• _Text extract_:
◇ ◇ ◇ ◇ ◇
# Derivation of mazwell boltzman statistics.

Let number of energy levels be e(subscribe 0), e(subscribe 1)...........e(subscribe r)
N be the total number of particles and n(subscribe i) be the number of particle in with energy level where i =0,1,2,.......r
Let Ω be the number of ways attaining a given microstate
Ω=N!/[ n(subscribe 0)!*n(subscribe 1)!*..........n(subscribe r)! ]
For the most probable state Ω should be maximum i.e.,
dΩ/d(n subscribe i) =0

lnΩ=ln[N!]-ln [summation of n(subscribe i)! ] where i=0,1,.......r.
Applying stirlings approximation
lnΩ={ N*ln[N]-N }- [summation of n(subscribe i)*ln [n(subscribe i)]-n(subscribe i)
Taking derivative with respective n(subscribe i)
Let n(subscribe i)=n(i)
◇ ◇ ◇ ◇ ◇
• _Provided data_:

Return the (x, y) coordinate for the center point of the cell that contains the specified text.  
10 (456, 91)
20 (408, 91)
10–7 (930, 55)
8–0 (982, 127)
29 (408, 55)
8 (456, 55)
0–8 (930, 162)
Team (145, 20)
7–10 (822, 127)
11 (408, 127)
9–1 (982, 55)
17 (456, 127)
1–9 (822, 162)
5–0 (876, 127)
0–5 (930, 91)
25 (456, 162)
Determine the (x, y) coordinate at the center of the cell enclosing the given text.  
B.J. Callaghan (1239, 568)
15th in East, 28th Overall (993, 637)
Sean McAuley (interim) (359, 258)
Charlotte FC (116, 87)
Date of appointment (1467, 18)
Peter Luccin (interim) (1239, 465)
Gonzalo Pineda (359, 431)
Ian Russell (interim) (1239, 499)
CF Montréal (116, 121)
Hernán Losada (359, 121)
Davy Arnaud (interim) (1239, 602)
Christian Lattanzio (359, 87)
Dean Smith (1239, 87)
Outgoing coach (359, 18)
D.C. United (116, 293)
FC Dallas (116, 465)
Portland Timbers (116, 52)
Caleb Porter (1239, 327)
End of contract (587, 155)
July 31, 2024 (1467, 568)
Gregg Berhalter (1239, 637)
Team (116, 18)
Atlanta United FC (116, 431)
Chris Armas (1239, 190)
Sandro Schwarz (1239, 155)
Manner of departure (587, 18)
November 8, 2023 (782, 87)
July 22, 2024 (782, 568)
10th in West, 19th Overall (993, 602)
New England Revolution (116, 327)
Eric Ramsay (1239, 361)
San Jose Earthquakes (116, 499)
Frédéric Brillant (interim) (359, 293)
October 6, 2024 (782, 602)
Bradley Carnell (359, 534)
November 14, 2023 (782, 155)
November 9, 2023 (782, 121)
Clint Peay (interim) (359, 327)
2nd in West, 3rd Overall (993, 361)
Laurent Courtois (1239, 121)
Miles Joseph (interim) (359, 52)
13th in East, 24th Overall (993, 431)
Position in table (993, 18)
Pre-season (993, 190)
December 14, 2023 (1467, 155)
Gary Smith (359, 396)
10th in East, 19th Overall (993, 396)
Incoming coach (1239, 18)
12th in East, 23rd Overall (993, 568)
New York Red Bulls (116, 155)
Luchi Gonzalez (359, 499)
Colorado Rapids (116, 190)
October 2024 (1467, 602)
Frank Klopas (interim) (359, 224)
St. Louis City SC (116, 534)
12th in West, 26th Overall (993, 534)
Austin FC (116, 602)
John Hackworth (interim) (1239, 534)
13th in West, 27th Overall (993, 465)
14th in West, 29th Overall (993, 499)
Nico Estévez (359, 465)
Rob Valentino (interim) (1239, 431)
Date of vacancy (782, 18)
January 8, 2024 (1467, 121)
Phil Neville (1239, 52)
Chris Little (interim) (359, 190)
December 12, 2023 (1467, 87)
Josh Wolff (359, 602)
◇ ◇ ◇ ◇ ◇
• _Tasks_:
a) In the derivation of Maxwell–Boltzmann statistics, why is the derivative of Ω with respect to n(subscribe i) set equal to zero?
b) In the derivation of Maxwell–Boltzmann statistics, what does Ω stand for?
c) Extend the derivation of Maxwell–Boltzmann statistics from its last line, working in the same step-by-step style.

• _The replies_:
a) For the most probable state, Ω must be at its maximum. Setting dΩ/d(n subscribe i) equal to zero is how that maximum condition is expressed.

b) Ω is the number of ways of attaining a given microstate.

c)
(1/Ω)*dΩ/dn(i)=-[summation of ln(n(i)) ]

At maximum dΩ/dn(i) =0 => dΩ =- summation of lnn(i) dn(i) =0
=> summation of lnn(i) dn(i)=0 let this be first equation
Total energy is constant i.e.,
Summation of n(i)*e(i) = constant, => summation of e(i)dn(i)=0 ( 2nd equation) because the summation of change in the total energy level of each state is to zero

Total number of particle is constant
Summation of dn(i)=0 be the third equation
By lagranges method of undetermined multiplication
Multiply 2nd equation by b and 3rd equations by a and add the three equations
We get => summation of [ ln(n (i)) +a + b*e(i) ] d( ni ) =0

And the next step is [ln(n(i)) +a + b*e(i) ] =0....., how is it?

We can't divide both sides dn(i) since the equation is in summation.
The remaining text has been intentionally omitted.